■ Stored dataset items
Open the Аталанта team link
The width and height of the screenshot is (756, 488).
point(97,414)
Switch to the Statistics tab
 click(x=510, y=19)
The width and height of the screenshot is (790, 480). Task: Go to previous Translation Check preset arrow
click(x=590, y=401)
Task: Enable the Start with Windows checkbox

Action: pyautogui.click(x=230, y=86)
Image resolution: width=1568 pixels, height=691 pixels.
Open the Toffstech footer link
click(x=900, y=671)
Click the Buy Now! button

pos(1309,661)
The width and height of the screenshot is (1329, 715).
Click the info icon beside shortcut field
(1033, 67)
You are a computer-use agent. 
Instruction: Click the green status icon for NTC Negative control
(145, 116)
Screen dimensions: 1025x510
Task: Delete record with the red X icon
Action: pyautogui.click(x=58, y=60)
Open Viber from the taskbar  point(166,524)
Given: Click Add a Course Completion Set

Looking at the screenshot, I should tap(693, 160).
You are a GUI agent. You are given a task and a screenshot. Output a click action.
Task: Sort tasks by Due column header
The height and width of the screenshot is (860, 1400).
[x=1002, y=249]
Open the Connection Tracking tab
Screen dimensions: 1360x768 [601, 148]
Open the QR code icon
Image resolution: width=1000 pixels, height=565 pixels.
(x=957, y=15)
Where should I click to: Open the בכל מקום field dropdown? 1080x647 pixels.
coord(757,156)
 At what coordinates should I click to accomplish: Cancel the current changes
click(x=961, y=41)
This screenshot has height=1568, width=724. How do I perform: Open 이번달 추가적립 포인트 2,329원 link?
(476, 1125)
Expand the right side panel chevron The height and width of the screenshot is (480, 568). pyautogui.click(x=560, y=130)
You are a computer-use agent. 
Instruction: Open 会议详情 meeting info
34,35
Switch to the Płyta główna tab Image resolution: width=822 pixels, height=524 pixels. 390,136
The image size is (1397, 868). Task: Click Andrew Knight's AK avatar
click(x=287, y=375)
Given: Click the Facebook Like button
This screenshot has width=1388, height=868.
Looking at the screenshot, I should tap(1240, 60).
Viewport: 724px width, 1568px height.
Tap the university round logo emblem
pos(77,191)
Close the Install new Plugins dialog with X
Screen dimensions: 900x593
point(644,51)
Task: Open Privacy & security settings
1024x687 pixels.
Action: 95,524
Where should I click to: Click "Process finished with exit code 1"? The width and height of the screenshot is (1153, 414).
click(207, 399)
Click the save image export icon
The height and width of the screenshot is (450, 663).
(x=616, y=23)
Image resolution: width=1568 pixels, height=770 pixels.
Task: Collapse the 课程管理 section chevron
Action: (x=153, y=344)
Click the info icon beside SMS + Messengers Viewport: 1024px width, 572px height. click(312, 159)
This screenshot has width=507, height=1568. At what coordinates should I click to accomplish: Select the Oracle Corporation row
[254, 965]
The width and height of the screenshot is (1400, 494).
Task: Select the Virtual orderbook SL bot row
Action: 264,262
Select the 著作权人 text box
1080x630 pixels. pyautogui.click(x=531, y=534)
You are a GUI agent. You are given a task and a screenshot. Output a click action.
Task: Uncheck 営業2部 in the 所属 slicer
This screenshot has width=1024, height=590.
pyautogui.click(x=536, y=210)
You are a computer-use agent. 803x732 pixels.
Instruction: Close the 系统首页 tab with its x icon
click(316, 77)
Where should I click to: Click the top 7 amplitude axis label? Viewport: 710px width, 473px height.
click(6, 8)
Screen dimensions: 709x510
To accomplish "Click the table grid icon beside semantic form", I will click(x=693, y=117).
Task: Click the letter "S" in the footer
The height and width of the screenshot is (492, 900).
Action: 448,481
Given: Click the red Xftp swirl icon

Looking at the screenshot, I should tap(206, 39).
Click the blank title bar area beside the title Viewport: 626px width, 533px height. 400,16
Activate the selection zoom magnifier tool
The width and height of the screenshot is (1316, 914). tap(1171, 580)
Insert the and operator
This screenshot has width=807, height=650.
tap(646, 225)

■ What you should do
Repeat the records above exactly as they appear.

■ Written solution
Open the Аталанта team link
The width and height of the screenshot is (756, 488).
point(97,414)
Switch to the Statistics tab
 click(x=510, y=19)
The width and height of the screenshot is (790, 480). Task: Go to previous Translation Check preset arrow
click(x=590, y=401)
Task: Enable the Start with Windows checkbox

Action: pyautogui.click(x=230, y=86)
Image resolution: width=1568 pixels, height=691 pixels.
Open the Toffstech footer link
click(x=900, y=671)
Click the Buy Now! button

pos(1309,661)
The width and height of the screenshot is (1329, 715).
Click the info icon beside shortcut field
(1033, 67)
You are a computer-use agent. 
Instruction: Click the green status icon for NTC Negative control
(145, 116)
Screen dimensions: 1025x510
Task: Delete record with the red X icon
Action: pyautogui.click(x=58, y=60)
Open Viber from the taskbar  point(166,524)
Given: Click Add a Course Completion Set

Looking at the screenshot, I should tap(693, 160).
You are a GUI agent. You are given a task and a screenshot. Output a click action.
Task: Sort tasks by Due column header
The height and width of the screenshot is (860, 1400).
[x=1002, y=249]
Open the Connection Tracking tab
Screen dimensions: 1360x768 [601, 148]
Open the QR code icon
Image resolution: width=1000 pixels, height=565 pixels.
(x=957, y=15)
Where should I click to: Open the בכל מקום field dropdown? 1080x647 pixels.
coord(757,156)
 At what coordinates should I click to accomplish: Cancel the current changes
click(x=961, y=41)
This screenshot has height=1568, width=724. How do I perform: Open 이번달 추가적립 포인트 2,329원 link?
(476, 1125)
Expand the right side panel chevron The height and width of the screenshot is (480, 568). pyautogui.click(x=560, y=130)
You are a computer-use agent. 
Instruction: Open 会议详情 meeting info
34,35
Switch to the Płyta główna tab Image resolution: width=822 pixels, height=524 pixels. 390,136
The image size is (1397, 868). Task: Click Andrew Knight's AK avatar
click(x=287, y=375)
Given: Click the Facebook Like button
This screenshot has width=1388, height=868.
Looking at the screenshot, I should tap(1240, 60).
Viewport: 724px width, 1568px height.
Tap the university round logo emblem
pos(77,191)
Close the Install new Plugins dialog with X
Screen dimensions: 900x593
point(644,51)
Task: Open Privacy & security settings
1024x687 pixels.
Action: 95,524
Where should I click to: Click "Process finished with exit code 1"? The width and height of the screenshot is (1153, 414).
click(207, 399)
Click the save image export icon
The height and width of the screenshot is (450, 663).
(x=616, y=23)
Image resolution: width=1568 pixels, height=770 pixels.
Task: Collapse the 课程管理 section chevron
Action: (x=153, y=344)
Click the info icon beside SMS + Messengers Viewport: 1024px width, 572px height. click(312, 159)
This screenshot has width=507, height=1568. At what coordinates should I click to accomplish: Select the Oracle Corporation row
[254, 965]
The width and height of the screenshot is (1400, 494).
Task: Select the Virtual orderbook SL bot row
Action: 264,262
Select the 著作权人 text box
1080x630 pixels. pyautogui.click(x=531, y=534)
You are a GUI agent. You are given a task and a screenshot. Output a click action.
Task: Uncheck 営業2部 in the 所属 slicer
This screenshot has width=1024, height=590.
pyautogui.click(x=536, y=210)
You are a computer-use agent. 803x732 pixels.
Instruction: Close the 系统首页 tab with its x icon
click(316, 77)
Where should I click to: Click the top 7 amplitude axis label? Viewport: 710px width, 473px height.
click(6, 8)
Screen dimensions: 709x510
To accomplish "Click the table grid icon beside semantic form", I will click(x=693, y=117).
Task: Click the letter "S" in the footer
The height and width of the screenshot is (492, 900).
Action: 448,481
Given: Click the red Xftp swirl icon

Looking at the screenshot, I should tap(206, 39).
Click the blank title bar area beside the title Viewport: 626px width, 533px height. 400,16
Activate the selection zoom magnifier tool
The width and height of the screenshot is (1316, 914). tap(1171, 580)
Insert the and operator
This screenshot has width=807, height=650.
tap(646, 225)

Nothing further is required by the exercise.